Ok, so I’m 66 years old and wondering where my life went and how I ended up in a dead end job. Looking back on my career, I peaked early and it’s been downhill ever since. But, I am more fortunate than those who can’t find jobs, so there is that “make lemonade out of lemons” thought process (side note: does anyone care that I can’t stand lemonade? Lemons are actually better, you can put them in water, you can squeeze them on food – lemonade provides only one option, drinking it. Ponder that for a few minutes).

As I’m locked in my mundane job it should come as no surprise that to keep my sanity, I daydream.

I daydream about the past—clothes that no longer fit, shoes that are out of style, and my non-existent social life. (Now that I see it in writing, it’s more like a nightmare than a daydream.) But I still push on.

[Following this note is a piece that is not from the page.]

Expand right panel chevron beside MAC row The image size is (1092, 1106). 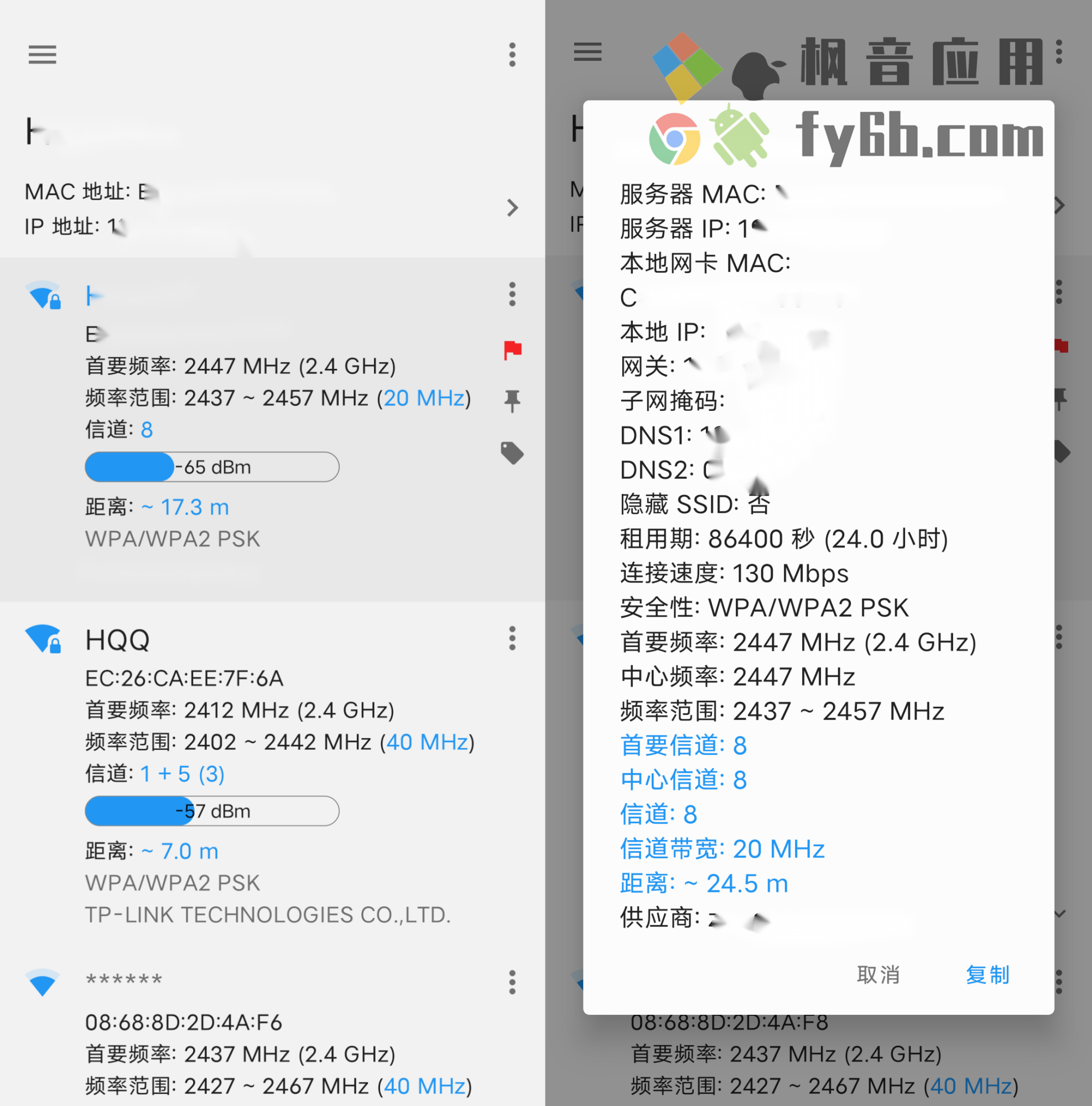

One person keeps circling in my thoughts…the one that got away. Well, not exactly, but sort of. He relocated to another state to open his own business. More power to him, and I was supportive as I wanted the best for him. We each kept plodding along, he growing his business and me just plugging along. Every so many years, for whatever reason, we communicated. Not sure why or how, but we did.

He called with exciting news—he bought a condo on Marco Island…yeah him (seriously?) and bought a Corvette (mid-life crisis or just an ass and I never saw it before) I started to dread his calls and eventually stopped responding. That didn’t last long, and once again we were back in touch.

I learned something about myself on this job—at the beginning, it was horrific. People were hired and fired with such regularity that at first I wrote down their names on a list, and then I eventually switched to stick figures. The office was chaos—screaming, yelling and sometimes you were ducking for fear of being hit on the head by flying objects. This was a feeding ground for insanity. But I needed the job so once I accepted the fact that I couldn’t change the job, I changed my view of the job. I no longer looked at it as a career, but rather as a  place to wait out the years till retirement. I told myself I had the big jobs, big salaries, and staff. And with that came responsibility. I could leave here at 5:15 and if the place burned down to the ground, so be it. No one was calling me to put the fire out. That subtle change in my behavior made all the difference.

Fast forward to 4 years later and we are happily “committed to the commitment” (that’s what people say when they are staying together without getting married), and he is retired and I am still in my dead-end job until the end of the year. Then I’m going to retire and we are going to do what we should have done 30 years ago—enjoy life, together.

Moral of the story—never give up on anything as Nietzsche said: “the formula for happiness is a goal and a straight line.” Well, I eventually got it right; don’t give up and you will, too.